Water In is Not Equal to Water Out (WIWO)
In certain circumstances the amount of water supplied by Irish Water to a customer’s premises can vary from the amount of wastewater discharged to the public sewer.
Why are there variations in the volume of water supplied and wastewater returned to the sewer?
There are various reasons why the amount of water supplied by Irish Water to a customer’s premises can vary from the amount of wastewater discharged to the public sewer. Listed below are some common examples where the amount of water supplied might vary from the amount of wastewater discharged to the public sewer:
- Grounds irrigation;
- Water used in products;
- Water loss by evaporation;
- Where wastewater may be tankered offsite and not returned to sewer;
- Alternative treatment of wastewater onsite such as a septic tank.
How do I get a Water in not equal to Water Out variation?
Under legislation the amount of wastewater discharged from a premises is deemed to be equal to the amount of water supplied to the premises, unless Irish Water and the customer agree otherwise. You can complete a water in is not equal to water out application form and, in so doing, seek Irish Water’s agreement that the amount of wastewater discharged from the premises is different to the amount of water supplied to that premises. This form must be completed to provide Irish Water with adequate information and appropriate evidence to enable Irish Water to assess the application and consider whether entry into an agreement might be appropriate.
In order to make a valid application, you must have no outstanding arrears on your account before submitting an application. Once this has been verified, the application will be processed and a detailed assessment will be carried out. No water in is not equal to water out agreement will exist between you and Irish Water until such time as a written agreement is entered into.

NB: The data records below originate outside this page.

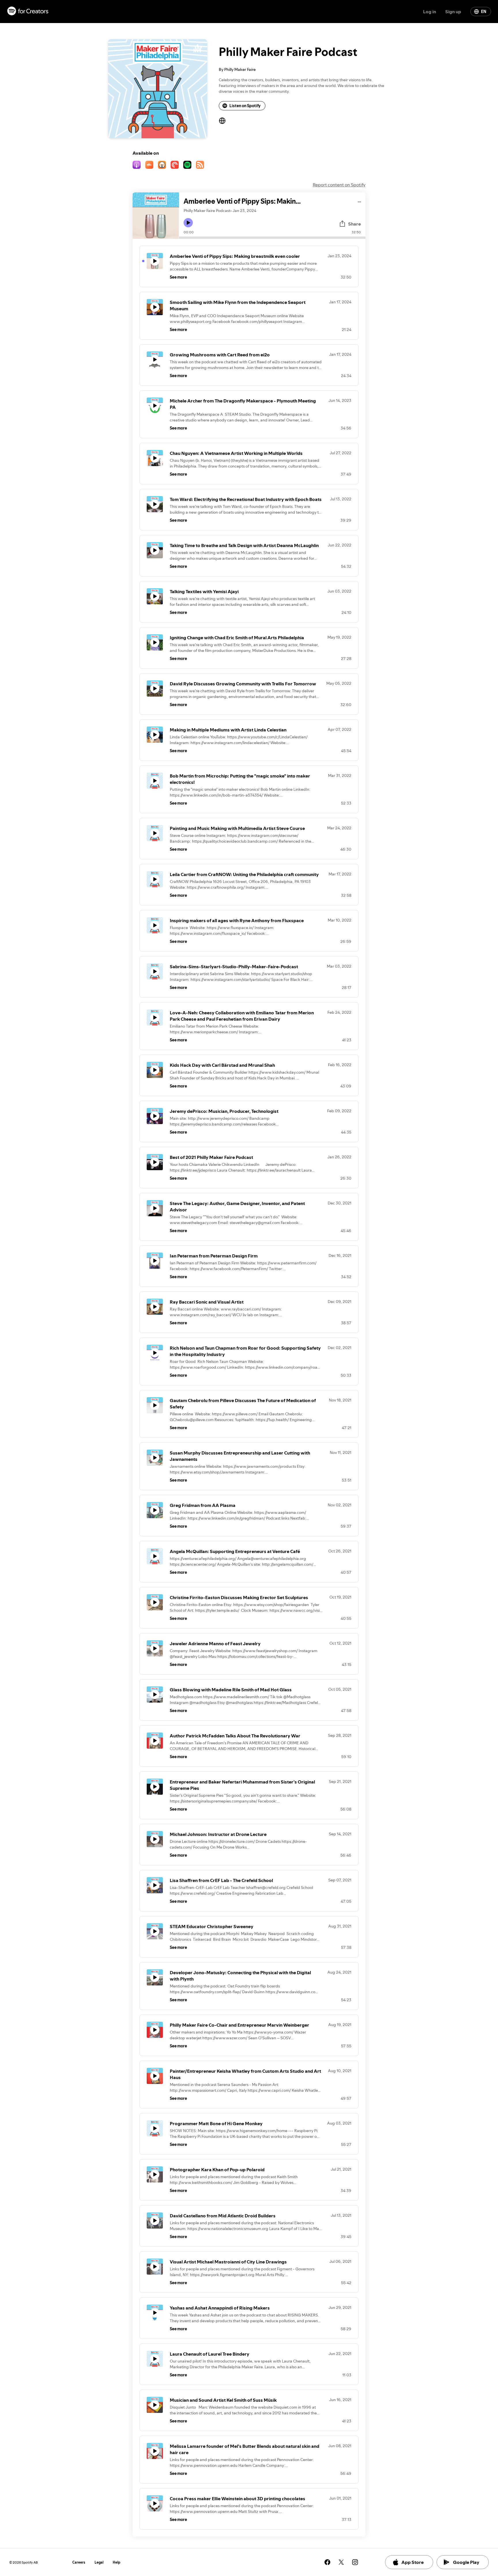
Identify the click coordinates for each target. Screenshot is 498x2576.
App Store (412, 2562)
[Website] (222, 120)
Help (116, 2562)
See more (178, 277)
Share (354, 224)
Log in (429, 11)
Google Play (466, 2562)
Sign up (453, 11)
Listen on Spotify (245, 106)
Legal (99, 2562)
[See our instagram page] (355, 2562)
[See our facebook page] (327, 2562)
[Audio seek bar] (272, 238)
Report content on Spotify (339, 184)
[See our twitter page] (341, 2562)
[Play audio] (359, 201)
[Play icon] (188, 222)
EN (483, 11)
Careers (78, 2562)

All applications will vary and each one will be assessed on its own merits. In processing an application, Irish Water will apply assessment criteria, including a requirement that the difference between water supplied and wastewater discharged is greater than 15%. This threshold will enable Irish Water to efficiently process priority applications in the initial phase of operation. Irish Water will keep this threshold under review as further information is gathered over the coming year.
Note: Irish Water intends to seek Commission for Regulation of Utilities (CRU) approval for harmonised national trade effluent charges. Irish Water will not enter into a water in is not equal to water out agreement with a customer who has or whom Irish Water considers ought to have, a trade effluent discharge authorisation  until the CRU has published a final decision on harmonised trade effluent charges.

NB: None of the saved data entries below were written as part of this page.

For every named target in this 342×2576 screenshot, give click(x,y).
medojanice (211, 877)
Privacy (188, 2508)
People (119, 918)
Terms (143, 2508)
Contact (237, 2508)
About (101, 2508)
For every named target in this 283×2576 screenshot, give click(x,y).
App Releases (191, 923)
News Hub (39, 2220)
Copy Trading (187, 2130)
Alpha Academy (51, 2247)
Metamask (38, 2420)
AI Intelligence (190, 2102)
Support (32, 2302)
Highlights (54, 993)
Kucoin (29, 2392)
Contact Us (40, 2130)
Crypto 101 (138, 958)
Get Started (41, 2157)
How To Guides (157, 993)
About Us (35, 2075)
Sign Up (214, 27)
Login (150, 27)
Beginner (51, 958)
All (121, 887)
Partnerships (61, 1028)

 “Trade Effluent Discharge Authorisation” means a licence or consent issued by Irish Water under Section 16 of the Local Government (Water Pollution) Act, 1977, as amended, or a consent issued by Irish Water under Section 99(e) of the Environmental Protection Agency Act 1992, or Section 52 of the Waste Management Act 1996, as amended.
Key information on the application for water in is not equal to water out:
Irish Water is under no obligation to offer to enter into an agreement with any customer. If Irish Water decides to offer to enter into a water in is not equal to water out agreement with you the following should be noted:
- You must enter into a written water in is not equal to water out agreement with Irish Water which records the terms of the agreement that have been reached. Until such time there is no agreement.
- The applicable water in is not equal to water out variation to your bill will only come into effect from the date of the agreement being signed (and will not be applied retrospectively).
- Where an agreement has been made with an applicant who is on a non-domestic transition tariff, the amount of the water in is not equal to water out variation that applies will be reduced by the same % as the % difference between the transition tariff and the enduring tariff that would otherwise apply if there was no transition tariff.
To make an application see the steps below:
- Please e-mail Irish Water at email@example.com to request an application form.
- Irish Water will issue an application form for you to complete and return to firstname.lastname@example.org for assessment. In certain circumstances we may request further information, and/or a site visit may be required.
- If applicable to your business, a trade effluent licence may be required. Irish Water will advise you of this at the earliest opportunity after receiving your application. For further information on trade effluent click here.
- Once the assessment is completed Irish Water will inform you of the outcome of the assessment.